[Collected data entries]
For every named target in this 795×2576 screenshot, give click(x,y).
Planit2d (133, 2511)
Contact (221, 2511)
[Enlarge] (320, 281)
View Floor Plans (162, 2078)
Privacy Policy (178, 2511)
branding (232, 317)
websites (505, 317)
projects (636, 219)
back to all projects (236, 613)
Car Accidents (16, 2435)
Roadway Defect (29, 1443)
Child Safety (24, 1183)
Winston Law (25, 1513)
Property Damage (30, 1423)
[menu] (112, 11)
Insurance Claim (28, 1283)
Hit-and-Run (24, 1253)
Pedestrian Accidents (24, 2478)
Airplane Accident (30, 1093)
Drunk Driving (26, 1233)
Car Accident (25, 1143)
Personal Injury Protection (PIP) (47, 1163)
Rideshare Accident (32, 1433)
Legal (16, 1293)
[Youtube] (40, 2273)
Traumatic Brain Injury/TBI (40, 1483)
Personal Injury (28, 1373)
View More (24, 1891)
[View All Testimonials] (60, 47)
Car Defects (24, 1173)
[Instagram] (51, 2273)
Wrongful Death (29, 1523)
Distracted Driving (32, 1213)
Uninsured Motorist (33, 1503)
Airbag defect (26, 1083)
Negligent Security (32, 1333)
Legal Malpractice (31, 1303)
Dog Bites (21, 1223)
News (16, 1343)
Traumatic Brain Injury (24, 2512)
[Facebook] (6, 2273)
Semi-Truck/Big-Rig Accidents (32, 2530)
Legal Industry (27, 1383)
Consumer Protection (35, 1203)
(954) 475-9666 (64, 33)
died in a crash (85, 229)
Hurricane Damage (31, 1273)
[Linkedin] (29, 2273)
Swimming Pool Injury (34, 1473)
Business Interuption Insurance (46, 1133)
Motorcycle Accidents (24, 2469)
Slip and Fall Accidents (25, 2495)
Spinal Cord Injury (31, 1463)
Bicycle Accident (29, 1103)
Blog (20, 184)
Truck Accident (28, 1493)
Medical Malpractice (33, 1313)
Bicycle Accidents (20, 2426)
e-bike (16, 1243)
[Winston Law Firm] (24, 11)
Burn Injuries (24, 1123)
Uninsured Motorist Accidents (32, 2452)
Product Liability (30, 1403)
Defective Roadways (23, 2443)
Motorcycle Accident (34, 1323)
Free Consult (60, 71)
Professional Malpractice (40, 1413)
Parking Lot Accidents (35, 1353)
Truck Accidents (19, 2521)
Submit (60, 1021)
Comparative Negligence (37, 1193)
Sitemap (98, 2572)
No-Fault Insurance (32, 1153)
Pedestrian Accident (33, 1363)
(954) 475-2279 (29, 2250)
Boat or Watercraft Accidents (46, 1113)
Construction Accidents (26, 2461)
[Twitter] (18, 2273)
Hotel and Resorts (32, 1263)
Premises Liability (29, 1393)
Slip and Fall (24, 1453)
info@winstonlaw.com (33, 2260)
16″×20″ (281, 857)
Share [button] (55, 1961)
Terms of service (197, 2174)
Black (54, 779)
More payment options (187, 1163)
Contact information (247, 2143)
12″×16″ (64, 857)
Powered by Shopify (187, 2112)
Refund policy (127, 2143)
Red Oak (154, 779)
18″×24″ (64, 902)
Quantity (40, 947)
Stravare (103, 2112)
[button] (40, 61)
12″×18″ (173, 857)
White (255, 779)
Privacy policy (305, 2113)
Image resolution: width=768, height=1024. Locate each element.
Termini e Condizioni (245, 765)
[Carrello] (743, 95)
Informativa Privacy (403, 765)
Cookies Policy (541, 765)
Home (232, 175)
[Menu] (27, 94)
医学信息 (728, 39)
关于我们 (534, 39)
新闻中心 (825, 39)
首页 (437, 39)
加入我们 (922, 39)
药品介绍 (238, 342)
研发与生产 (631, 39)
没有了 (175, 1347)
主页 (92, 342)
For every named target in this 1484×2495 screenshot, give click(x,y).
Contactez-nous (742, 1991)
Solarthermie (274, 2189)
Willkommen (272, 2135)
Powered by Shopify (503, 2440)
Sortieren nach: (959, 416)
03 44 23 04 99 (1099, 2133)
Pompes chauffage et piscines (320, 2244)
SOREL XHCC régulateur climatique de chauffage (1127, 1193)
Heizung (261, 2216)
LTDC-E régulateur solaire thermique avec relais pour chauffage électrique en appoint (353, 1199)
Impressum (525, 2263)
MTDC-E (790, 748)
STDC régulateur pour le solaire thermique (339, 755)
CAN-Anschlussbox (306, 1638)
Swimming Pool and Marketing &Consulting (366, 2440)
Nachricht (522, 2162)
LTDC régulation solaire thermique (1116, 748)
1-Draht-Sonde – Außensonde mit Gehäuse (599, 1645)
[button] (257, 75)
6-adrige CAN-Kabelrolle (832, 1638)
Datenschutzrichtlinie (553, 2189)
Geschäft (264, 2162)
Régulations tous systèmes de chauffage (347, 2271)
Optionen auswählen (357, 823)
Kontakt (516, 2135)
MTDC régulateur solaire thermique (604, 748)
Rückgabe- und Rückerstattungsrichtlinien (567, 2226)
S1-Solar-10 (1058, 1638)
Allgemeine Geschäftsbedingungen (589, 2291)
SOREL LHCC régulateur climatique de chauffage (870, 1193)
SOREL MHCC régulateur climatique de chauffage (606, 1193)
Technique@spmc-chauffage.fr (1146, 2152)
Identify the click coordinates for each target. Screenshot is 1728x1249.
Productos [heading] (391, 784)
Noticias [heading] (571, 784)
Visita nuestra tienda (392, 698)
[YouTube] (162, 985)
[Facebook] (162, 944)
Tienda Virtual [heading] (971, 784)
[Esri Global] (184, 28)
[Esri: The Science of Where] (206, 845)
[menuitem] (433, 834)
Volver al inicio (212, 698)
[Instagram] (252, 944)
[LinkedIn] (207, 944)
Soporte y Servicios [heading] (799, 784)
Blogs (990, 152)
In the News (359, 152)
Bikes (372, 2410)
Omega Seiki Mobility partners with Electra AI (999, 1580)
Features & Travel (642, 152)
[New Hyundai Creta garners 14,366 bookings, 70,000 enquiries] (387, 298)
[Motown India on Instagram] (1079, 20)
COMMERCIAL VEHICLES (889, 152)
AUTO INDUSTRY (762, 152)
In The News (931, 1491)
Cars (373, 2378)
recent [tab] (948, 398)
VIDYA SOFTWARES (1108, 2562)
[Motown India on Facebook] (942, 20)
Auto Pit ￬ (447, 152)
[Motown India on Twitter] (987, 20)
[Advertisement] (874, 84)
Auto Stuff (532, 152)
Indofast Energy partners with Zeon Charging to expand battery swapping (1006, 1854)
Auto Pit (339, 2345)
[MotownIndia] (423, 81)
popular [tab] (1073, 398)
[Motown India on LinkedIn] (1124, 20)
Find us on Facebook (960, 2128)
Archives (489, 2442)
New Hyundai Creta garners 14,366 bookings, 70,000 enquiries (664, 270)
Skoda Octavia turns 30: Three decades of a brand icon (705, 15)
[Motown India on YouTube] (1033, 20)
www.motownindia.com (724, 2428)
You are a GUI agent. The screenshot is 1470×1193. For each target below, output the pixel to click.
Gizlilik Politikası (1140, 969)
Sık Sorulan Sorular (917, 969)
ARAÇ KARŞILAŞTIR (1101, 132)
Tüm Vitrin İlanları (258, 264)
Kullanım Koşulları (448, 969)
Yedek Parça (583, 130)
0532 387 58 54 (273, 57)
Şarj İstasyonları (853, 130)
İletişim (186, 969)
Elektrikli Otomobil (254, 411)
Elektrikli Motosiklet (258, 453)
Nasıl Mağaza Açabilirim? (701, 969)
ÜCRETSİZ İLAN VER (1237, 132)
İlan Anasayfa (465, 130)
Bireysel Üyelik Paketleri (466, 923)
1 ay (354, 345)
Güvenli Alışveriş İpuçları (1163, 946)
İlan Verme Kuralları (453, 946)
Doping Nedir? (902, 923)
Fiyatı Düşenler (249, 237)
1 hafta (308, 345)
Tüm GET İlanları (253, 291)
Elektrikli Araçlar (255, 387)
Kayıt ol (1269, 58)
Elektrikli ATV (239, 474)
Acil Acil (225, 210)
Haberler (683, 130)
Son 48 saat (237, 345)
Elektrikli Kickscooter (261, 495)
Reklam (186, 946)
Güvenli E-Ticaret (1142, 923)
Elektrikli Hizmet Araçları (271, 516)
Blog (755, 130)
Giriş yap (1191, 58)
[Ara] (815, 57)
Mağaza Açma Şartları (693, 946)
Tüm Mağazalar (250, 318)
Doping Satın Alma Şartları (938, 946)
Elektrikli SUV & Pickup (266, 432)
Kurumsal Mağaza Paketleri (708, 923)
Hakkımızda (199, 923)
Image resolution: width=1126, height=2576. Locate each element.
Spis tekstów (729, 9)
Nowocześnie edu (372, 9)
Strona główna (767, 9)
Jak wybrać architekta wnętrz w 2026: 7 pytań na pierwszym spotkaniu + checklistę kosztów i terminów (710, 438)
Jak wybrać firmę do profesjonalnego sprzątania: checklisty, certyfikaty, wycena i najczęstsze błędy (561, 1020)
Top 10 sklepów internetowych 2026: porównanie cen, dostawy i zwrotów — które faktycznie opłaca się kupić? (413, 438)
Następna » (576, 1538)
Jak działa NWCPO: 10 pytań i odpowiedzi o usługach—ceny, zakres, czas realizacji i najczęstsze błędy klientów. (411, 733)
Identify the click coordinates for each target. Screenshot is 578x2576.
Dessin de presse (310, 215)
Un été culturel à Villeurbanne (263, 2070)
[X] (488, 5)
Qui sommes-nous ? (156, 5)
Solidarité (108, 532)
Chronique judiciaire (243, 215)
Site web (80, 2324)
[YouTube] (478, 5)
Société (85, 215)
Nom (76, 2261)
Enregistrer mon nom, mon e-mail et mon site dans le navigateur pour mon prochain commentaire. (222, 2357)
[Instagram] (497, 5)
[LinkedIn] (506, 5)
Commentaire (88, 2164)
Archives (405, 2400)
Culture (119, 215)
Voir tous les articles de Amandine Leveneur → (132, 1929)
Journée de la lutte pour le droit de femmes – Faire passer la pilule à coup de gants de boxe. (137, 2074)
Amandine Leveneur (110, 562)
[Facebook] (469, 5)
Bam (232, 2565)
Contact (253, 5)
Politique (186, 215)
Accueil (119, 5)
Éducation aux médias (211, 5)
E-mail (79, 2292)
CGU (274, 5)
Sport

▶ [Assignment] Only the lines from the first line of the records through the line containing "(954) 475-9666 (64, 33)" should be repeated, exactly as they appear.

▶ [Response to the task]
For every named target in this 795×2576 screenshot, give click(x,y).
Planit2d (133, 2511)
Contact (221, 2511)
[Enlarge] (320, 281)
View Floor Plans (162, 2078)
Privacy Policy (178, 2511)
branding (232, 317)
websites (505, 317)
projects (636, 219)
back to all projects (236, 613)
Car Accidents (16, 2435)
Roadway Defect (29, 1443)
Child Safety (24, 1183)
Winston Law (25, 1513)
Property Damage (30, 1423)
[menu] (112, 11)
Insurance Claim (28, 1283)
Hit-and-Run (24, 1253)
Pedestrian Accidents (24, 2478)
Airplane Accident (30, 1093)
Drunk Driving (26, 1233)
Car Accident (25, 1143)
Personal Injury Protection (PIP) (47, 1163)
Rideshare Accident (32, 1433)
Legal (16, 1293)
[Youtube] (40, 2273)
Traumatic Brain Injury/TBI (40, 1483)
Personal Injury (28, 1373)
View More (24, 1891)
[View All Testimonials] (60, 47)
Car Defects (24, 1173)
[Instagram] (51, 2273)
Wrongful Death (29, 1523)
Distracted Driving (32, 1213)
Uninsured Motorist (33, 1503)
Airbag defect (26, 1083)
Negligent Security (32, 1333)
Legal Malpractice (31, 1303)
Dog Bites (21, 1223)
News (16, 1343)
Traumatic Brain Injury (24, 2512)
[Facebook] (6, 2273)
Semi-Truck/Big-Rig Accidents (32, 2530)
Legal Industry (27, 1383)
Consumer Protection (35, 1203)
(954) 475-9666 (64, 33)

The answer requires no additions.